2008年5月、三重県桑名市にある中堅ゼネコン、水谷建設の会長、水谷功は、11億4千万の脱税により、三重刑務所に服役した。そして、1年半後、彼は獄中から複数のマスコミに、「小沢一郎への裏献金」を告白した。検察の暗黙の了解もあっただろうし、水谷の心境の変化も関係したに違いない。検察審査会が後に「起訴相当」と議決した「小沢一郎事件」の始まりである。これに関連して、小沢の秘書だった大久保、石川両被告は、水谷建設から4回に渡って現金を受け取ったとされる。そのうち、3回については立会人もいる。現在公判中であるが、近く、水谷功本人が「弁護側証人」として法廷に立つという。
この書物は、「平成の政商」と呼ばれる水谷功とその人間関係、日本の土木工業の「談合」の実態、政財界の裏世界を流れていく「泥のカネ」を徹底的に追いかけたものである。

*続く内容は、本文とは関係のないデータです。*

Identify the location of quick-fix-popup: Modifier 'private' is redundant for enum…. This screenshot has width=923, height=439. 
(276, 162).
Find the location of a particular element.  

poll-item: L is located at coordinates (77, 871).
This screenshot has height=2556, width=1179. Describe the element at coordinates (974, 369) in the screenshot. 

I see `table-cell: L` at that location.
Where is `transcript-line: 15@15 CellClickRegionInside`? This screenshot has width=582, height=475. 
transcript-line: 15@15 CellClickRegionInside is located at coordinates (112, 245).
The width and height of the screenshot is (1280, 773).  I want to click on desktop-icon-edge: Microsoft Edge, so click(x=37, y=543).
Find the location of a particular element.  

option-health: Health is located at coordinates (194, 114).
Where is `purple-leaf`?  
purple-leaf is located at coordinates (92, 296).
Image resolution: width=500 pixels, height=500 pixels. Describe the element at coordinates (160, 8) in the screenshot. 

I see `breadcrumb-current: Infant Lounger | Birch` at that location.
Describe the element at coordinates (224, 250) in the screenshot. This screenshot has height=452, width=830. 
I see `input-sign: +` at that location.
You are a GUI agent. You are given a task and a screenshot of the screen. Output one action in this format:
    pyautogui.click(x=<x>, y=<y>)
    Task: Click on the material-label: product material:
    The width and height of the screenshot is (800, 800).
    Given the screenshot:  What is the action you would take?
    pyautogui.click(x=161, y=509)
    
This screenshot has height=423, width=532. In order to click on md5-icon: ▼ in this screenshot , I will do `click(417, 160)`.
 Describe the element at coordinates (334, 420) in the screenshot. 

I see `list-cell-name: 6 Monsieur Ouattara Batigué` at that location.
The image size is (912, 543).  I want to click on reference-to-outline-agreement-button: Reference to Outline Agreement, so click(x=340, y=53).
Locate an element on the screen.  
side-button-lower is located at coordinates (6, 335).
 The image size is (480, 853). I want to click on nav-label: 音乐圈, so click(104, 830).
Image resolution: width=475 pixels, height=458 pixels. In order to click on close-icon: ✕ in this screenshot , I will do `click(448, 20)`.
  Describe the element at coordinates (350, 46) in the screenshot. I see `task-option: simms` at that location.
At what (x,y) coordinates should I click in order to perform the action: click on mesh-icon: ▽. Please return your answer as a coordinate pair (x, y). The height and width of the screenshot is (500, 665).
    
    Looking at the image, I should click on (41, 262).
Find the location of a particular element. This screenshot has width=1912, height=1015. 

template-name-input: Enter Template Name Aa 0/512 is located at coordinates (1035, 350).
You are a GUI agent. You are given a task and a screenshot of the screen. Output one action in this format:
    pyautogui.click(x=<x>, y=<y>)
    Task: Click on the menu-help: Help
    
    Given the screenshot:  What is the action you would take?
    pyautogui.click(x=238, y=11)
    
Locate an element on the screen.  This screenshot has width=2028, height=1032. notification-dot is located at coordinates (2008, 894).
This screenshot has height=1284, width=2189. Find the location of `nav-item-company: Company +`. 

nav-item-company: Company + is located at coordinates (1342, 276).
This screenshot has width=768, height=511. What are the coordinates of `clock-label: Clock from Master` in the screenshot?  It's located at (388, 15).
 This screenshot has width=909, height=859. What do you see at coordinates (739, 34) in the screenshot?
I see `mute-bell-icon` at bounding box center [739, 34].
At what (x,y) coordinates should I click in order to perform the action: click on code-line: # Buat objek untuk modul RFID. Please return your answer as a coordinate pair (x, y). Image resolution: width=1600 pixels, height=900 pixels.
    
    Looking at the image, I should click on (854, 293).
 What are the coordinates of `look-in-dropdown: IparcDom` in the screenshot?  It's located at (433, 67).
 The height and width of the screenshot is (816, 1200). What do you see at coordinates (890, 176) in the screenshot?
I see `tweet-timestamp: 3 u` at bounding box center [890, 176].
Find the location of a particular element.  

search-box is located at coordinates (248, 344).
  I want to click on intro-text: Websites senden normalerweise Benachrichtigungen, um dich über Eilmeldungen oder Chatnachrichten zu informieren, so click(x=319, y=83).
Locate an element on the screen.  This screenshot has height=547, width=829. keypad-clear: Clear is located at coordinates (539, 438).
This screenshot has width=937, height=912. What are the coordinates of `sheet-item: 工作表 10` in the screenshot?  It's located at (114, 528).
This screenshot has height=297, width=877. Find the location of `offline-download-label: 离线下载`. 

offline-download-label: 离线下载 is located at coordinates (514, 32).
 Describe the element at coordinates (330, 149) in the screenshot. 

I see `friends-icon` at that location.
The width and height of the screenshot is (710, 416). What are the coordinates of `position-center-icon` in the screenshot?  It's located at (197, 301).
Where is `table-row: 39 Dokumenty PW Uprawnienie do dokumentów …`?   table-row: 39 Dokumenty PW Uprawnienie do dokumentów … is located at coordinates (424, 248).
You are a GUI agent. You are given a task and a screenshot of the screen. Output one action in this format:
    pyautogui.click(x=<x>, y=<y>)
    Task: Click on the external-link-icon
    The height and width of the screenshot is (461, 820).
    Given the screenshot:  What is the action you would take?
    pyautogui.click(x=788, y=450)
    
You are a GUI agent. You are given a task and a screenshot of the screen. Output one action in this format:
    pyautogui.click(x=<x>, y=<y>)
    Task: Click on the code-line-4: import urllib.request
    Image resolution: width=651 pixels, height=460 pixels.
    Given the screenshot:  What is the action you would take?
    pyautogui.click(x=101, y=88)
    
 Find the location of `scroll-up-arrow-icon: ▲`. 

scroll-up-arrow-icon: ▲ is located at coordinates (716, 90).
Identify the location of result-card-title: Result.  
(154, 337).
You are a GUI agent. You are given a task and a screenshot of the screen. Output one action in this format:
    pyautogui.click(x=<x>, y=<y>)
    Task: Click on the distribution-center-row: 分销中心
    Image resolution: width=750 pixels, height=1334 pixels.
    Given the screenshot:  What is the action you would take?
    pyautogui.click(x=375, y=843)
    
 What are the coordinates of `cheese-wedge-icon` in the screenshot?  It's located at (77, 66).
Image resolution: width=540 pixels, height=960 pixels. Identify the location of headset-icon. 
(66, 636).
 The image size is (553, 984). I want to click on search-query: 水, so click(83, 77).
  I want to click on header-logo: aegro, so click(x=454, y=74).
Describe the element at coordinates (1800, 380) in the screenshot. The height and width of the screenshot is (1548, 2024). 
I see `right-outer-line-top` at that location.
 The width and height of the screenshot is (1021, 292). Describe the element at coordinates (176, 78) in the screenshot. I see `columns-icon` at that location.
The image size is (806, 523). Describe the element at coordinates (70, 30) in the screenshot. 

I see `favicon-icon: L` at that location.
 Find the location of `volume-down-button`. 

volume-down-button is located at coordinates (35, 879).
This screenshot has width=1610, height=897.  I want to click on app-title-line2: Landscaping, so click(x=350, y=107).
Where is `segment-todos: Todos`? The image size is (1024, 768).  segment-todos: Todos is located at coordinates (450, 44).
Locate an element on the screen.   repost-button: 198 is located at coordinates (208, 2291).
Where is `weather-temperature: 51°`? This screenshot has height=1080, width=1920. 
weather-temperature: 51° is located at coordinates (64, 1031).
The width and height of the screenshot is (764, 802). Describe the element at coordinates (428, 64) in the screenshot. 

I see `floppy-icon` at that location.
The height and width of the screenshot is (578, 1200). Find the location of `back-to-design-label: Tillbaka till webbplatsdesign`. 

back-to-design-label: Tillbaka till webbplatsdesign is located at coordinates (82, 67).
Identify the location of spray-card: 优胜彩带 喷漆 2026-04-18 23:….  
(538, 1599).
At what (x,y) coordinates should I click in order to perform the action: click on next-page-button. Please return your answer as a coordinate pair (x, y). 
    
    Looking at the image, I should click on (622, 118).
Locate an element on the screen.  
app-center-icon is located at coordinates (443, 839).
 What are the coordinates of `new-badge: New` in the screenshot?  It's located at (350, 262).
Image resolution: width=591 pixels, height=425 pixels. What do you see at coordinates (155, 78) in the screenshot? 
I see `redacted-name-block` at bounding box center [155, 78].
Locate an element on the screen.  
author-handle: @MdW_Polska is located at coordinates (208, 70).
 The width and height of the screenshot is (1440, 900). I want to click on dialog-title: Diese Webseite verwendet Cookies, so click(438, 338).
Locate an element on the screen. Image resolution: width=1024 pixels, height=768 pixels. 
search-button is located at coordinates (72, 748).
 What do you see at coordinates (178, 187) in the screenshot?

その内容は、例えば「東北談合の天の声」「福島県知事汚職事件」「談合屋の生態」「大阪府知事選(太田知事)で結集された関西談合組織」「裏金づくりーー捜査の網をかいくぐる術」「北朝鮮利権」「西松建設事件ーー二階俊博」「野中広務、政界引退の理由」「カジノ通いの理由(マネー・ロンダリング)」等々、まことに興味深いものである。
評者は、特に「福島県知事汚職事件」について、関心を抱く者である。なぜなら、この事件は、どのように考えても「東京電力福島原発問題」が背景にあるが、検察は、一番肝心な「原発利権の解明」について完全に失敗しているからである。
「東日本大地震」以来、東京電力と監督官庁である経済産業省の過去の不作為が批判されている。1990年代以降、度重なる原発事故とデータ改竄事件は、日本のエネルギー政策の行方に関心を持つ者を憂慮させてきた。その意味で、佐藤栄佐久知事の東京電力批判とプルサーマル計画の見直しは、一定の支持を得たものだった。しかし、東京電力にとっては、操業停止は一日一億円の損害を生むものである。地域経済や「J・ヴィレッジ」への貢献を無視しているように見える福島県の対応は焦りを感じさせたに相違ない。
このころ、前田建設が、東電原発の残土処理事業を60億で受注し、それを手数料を抜いて水谷建設に請け負わせ、水谷建設はさらに孫請け会社を使って処理をすることになった。土木が行うこういった手法は、リベートや裏金作りに有効なものである。それでは、このときに作られたカネは、何のためのものなのか。結果的に、不自然な操作が名古屋国税局の注意を呼び、「所得隠し」と認定されてしまったのだが。
福島県知事汚職事件では、「原発に反対する知事を東電がつぶした」「知事は、『知事抹殺』という本を書いて、検察の国策捜査を批判した」と評されることがある。
このことの真実について、著者は、検察OBの言葉を引用する。「当初の特捜部の狙いが、東電絡みだったことは間違いない。そこでは、水谷が(東電の意を受けて)知事を懐柔するために(2002年8月、8億7千万その後2003年プラス1億円という不自然な土地売買という形で)近づいたという事件の見立てだった。その方が正しかったのではないでしょうか(82ページ)」。
付け加えれば、この2003年7月、東京電力福島原発は再稼働している。
政治と行政、利権との闇は深い。